A Financial Conduct Authority (FCA) survey has found that two-thirds of corporate finance firms not currently required to submit financial crime returns may be falling short of their obligations under the Money Laundering Regulations, raising concerns about weak oversight and inconsistent compliance practices.


Corporate finance firms play a critical role in supporting the growth and success of the UK economy by helping businesses secure investment and lending. However, the FCA’s findings suggest that significant gaps remain in firms’ financial crime frameworks, with some failing to implement the most basic controls.


According to the survey, 11% of firms reported having no documented business-wide risk assessment – a key regulatory requirement. Without such assessments, firms risk exposing themselves and the wider market to money laundering, fraud and other illicit activity.


Other notable weaknesses identified included:


  • 10% of firms failing to retain documented evidence of customer due diligence.

  • 29% of principal firms not conducting financial crime risk assessments for their appointed representatives.

  • 6% of principal firms not monitoring their appointed representatives’ compliance with financial crime regulations or conducting on-site audits.
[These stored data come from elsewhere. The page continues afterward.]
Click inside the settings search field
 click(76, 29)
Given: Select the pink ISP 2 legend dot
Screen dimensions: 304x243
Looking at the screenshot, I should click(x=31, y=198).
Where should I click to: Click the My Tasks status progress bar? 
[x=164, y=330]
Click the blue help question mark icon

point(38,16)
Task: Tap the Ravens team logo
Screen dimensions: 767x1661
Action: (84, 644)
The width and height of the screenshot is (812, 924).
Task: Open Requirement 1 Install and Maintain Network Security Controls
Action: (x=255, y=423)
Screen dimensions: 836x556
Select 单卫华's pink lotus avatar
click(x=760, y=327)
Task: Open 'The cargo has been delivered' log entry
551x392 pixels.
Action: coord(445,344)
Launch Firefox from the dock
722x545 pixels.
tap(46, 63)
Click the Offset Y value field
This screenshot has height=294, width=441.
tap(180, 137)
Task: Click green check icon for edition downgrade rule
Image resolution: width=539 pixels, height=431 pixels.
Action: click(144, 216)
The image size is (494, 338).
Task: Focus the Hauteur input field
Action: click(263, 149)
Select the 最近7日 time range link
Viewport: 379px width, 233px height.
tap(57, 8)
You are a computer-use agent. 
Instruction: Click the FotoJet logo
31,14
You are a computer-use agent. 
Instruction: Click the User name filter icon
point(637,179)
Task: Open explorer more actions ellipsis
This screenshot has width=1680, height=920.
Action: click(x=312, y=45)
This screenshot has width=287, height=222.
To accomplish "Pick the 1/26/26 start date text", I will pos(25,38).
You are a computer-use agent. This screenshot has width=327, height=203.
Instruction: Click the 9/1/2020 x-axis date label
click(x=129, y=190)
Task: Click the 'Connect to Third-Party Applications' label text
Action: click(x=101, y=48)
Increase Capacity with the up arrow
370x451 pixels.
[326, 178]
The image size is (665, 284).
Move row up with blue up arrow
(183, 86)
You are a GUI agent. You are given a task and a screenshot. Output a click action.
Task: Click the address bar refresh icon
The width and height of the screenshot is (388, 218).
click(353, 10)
Despite these shortcomings, the FCA highlighted examples of good practice, including firms that regularly update their business-wide assessments to reflect emerging risks and those that use detailed management information to strengthen oversight. Encouragingly, 97% of respondents said they report financial crime concerns to senior management on a regular basis.


Andrea Bowe, Director of the Specialist Directorate at the FCA, said:

Corporate finance firms play a vital role in the UK’s capital markets. Their exposure to money laundering risks means it is essential that they have strong, proactive controls in place. While some firms may be meeting expectations, many may be falling short of minimum regulatory requirements. We are sharing our findings so firms can address any gaps in their control frameworks. We are also writing to potentially non-compliant firms to set out improvements they need to make.

The survey forms part of the FCA’s broader strategy to combat financial crime and strengthen oversight across the financial services sector. Over the next five years, the regulator plans to roll out further initiatives aimed at improving governance, transparency and compliance within firms exposed to heightened financial crime risks.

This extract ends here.